There is some truth to this point of view, but not much. To draw an analogy, when a very old and weak man gets the flu or pneumonia and dies, we can say that he would not have died if he hadn’t become sick. But he was in such a weakened state that any added sickness would end his life. This is how it is with Nortel.

As a shareholder myself, I used to hold out hope for Nortel to recover, but it’s important to be realistic. To see how weak Nortel had become, you just have to look at its earnings history. I dug through old Nortel annual reports and tried to resolve all the inconsistencies from the earnings restatements to produce this history:

Nortel Earnings ($ millions)

2008 (first 3 quarters): -3664
2007: -957
2006: +28
2005: -2610
2004: -247
2003: +276
2002: -3064
2001: -25,720
2000: -3470
1999: -351
1998: -569
1997: +812
1996: +619
1995: +469
1994: +404

Results up to 1997 looked good, and then the wheels fell off. Over these nearly 15 years, Nortel’s net loss is a little over $38 billion! Nortel’s business has been terrible for more than a decade. To say that the credit crisis caused Nortel’s problems is highly misleading.

After the bankruptcy filing, Nortel’s share price dropped to 12 cents (Canadian). Taking into account the reverse share split, this is down 10,000 times from its peak!
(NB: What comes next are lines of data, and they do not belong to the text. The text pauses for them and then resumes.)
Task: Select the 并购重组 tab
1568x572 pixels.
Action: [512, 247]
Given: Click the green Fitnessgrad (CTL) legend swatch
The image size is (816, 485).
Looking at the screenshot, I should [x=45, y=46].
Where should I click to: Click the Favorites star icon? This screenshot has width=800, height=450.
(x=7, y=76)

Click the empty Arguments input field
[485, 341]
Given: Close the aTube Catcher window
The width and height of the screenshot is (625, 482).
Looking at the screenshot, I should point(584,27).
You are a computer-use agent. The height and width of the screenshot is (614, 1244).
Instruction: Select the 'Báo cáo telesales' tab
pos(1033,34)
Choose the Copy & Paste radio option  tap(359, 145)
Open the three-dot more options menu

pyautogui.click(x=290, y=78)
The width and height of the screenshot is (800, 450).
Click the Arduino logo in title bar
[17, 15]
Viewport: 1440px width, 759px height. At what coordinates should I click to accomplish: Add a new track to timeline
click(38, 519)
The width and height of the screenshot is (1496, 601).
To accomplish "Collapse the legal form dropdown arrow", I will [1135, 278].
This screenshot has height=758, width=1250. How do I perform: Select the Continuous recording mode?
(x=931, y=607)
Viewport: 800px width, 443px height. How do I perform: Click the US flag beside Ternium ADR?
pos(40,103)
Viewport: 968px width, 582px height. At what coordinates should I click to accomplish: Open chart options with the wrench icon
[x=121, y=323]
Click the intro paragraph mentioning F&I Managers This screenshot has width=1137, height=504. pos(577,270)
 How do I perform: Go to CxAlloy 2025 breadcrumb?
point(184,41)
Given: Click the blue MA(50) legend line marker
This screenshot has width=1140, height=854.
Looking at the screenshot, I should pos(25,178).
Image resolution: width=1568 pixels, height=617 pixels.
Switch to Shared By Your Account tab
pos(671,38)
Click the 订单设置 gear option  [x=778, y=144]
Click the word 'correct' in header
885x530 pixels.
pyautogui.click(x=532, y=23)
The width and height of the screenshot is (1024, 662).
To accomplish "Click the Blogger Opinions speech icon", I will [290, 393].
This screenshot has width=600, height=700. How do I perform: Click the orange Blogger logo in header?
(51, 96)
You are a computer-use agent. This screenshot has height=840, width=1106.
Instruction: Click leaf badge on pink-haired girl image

This is a truly low point for Nortel investors.

1 comment:

  1. Nortel had not build the product that customer want and did not keep the soho product meet customer requirement this kinds of product help to get hold project be nortel and win the big project that's nortel mistaken.

    Nortel did not focus on broadband as M-SAN and Solf switch market in Asia.

    What the Nortel done in marketing is "Nothing"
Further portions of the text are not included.